Policy incoherence is also visible in relation to the gendered effects of pairing development spending with migration (deterrence). Although women make up nearly half of all migrants globally, some regions show significantly more men on the move than women, especially in Europe bound migration. Mali is one of these countries, where the majority of migrants heading to Europe are young men. Thereby, according to the logic which underpins the EUTF of providing job opportunities to disincentivize migration, beneficiaries are likely targeted based on their potential to migrate. This in turn results in young men being attractive targets, despite being relatively resource rich compared to women. The male bias tendency is apparent in data on beneficiaries of EUTF projects in Mali, as when gender disaggregated data is provided, men make up a majority of final beneficiaries. This dynamic risks exaggerating gendered inequalities and challenges both the EU´s commitment to targeting beneficiaries according to vulnerability, and its ambitious gender mainstreaming agenda.

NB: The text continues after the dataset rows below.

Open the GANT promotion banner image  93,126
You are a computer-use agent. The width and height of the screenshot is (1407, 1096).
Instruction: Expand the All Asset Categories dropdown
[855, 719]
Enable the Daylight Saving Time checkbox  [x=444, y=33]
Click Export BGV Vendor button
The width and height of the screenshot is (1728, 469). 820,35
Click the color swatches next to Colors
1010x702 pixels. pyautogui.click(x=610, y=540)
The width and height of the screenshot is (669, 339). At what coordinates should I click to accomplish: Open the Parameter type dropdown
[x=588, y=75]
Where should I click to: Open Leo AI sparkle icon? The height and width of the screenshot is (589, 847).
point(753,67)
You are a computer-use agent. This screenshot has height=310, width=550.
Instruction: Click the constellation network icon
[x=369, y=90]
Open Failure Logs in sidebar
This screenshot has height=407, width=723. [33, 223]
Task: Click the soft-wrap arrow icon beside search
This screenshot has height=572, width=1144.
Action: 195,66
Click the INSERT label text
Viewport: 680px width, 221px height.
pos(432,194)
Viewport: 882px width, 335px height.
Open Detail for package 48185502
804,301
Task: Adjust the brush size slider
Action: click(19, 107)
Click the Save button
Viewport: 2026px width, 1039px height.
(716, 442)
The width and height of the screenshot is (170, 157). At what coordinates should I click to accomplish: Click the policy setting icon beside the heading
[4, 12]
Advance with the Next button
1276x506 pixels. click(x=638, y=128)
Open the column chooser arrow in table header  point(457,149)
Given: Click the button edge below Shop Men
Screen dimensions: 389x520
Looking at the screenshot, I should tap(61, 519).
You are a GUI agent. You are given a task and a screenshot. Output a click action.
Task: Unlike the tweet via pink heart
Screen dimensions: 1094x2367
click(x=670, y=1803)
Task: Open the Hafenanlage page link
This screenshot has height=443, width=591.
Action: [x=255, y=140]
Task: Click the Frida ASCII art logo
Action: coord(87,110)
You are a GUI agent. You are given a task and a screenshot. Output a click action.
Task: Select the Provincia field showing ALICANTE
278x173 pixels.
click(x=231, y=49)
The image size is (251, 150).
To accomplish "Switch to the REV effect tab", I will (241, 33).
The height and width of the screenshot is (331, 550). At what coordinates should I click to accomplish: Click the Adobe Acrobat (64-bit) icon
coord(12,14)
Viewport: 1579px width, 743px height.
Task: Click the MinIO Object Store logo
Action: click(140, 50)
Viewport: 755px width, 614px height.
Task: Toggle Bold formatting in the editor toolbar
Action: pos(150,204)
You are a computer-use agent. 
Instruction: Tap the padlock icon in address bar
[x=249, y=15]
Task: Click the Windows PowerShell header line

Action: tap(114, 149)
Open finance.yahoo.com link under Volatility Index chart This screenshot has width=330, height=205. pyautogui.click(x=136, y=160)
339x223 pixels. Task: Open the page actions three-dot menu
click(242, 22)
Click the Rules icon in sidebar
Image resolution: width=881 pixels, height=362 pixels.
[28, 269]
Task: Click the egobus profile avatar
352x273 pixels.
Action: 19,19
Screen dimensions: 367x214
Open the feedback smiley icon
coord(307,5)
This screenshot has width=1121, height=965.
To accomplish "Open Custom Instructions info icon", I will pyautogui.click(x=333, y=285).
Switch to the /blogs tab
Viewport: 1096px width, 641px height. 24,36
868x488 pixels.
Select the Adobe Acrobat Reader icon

Moreover, and fundamentally, migration research indicates that policy incoherence could be apparent in the very narrative which the EUTF was based on, namely that migration is driven by underdevelopment. Research findings contradict this narrative and show that development tends to result in increased migration, since once people have surplus resources they are also more able to finance a migration journey. By this logic EU efforts to contribute to development in countries of origin to reduce migration could potentially be fruitless. It is important to highlight that migration research is still indecisive of the exact effects of development on migration, with some findings concluding that institutional development can potentially, in the long term, reduce migration.
"Migration research is still indecisive of the exact effects of development on migration."
Taking stock of EUTF programming in Mali and Niger, it appears that the paradox of increased development leading to increased migration, has to some degree been circumvented by funding projects which arguably fall outside normative development. This includes using development funds to finance border management, migration prevention and the dismantling of smuggling networks, effectively coercing third countries to function as EU border guards. The approach has been coined the migration-security-development nexus, and considering its efficiency at reducing migration, it is likely to dominate future EU development programming. In relation to this, it is important to continue to question whether the TFEU enshrined primary objective of all EU development programmes to contribute to the “reduction and long-term eradication of poverty”, regardless of its effect on migration, resonates with the financing of border patrols.
One potential positive effect of the institutionalization of the EUTF within the MFF is that it will lead to increased transparency and give the European Parliament stronger competencies to scrutinize. The EUTF has previously been criticized for lacking transparency by both NGOs and the European Court of Auditors, who attribute this to be a result of its rapid flexible programming design. However, although transparency will de facto increase as the EUTF approach is absorbed into the MFF, there is a risk that the issues related to monitoring rapid and flexible development programming may spread to other areas of the EU development budget and result in less overall transparency of development funding.
The proposal of dedicating 10 % of the NDICI budget to migration and development was made in the original Commission proposal in 2018. In subsequent meetings the parliament has been critical of migration objectives being pursued at the expense of development and are pushing for unconditionality. The Commission, and many EU Member States, meanwhile insist that development funds can be made conditional on cooperation on migration. While such a solution may be effective at hindering migration, it is yet to be seen whether this is reconcilable with desirable longer term outcomes enshrined in the Treaties.
"EUTF implementation in the Sahel showcases a number of incoherencies and potentially dangerous consequences in regard to poverty reduction and gender inequality."
As has been illustrated, EUTF implementation in the Sahel showcases a number of incoherencies and potentially dangerous consequences in regard to poverty reduction and gender inequality. The institutionalization of the EUTF approach, and the principles which underpin it, into the MFF should thereby be viewed with scepticism. Under the ongoing negotiations around programming for the next budgetary cycle, it is advisable that the 10 % spending target for migration and development under NDICI is kept as a maximum limit, and that non allocated parts of funding instruments do not end up financing migration programming. As for the next 7 years of development programming under the new MFF, it is important to utilize the increased transparency to monitor and question the implementation of incoherent, gender biased and potentially poverty increasing programming that is primarily aimed at reducing European bound migration.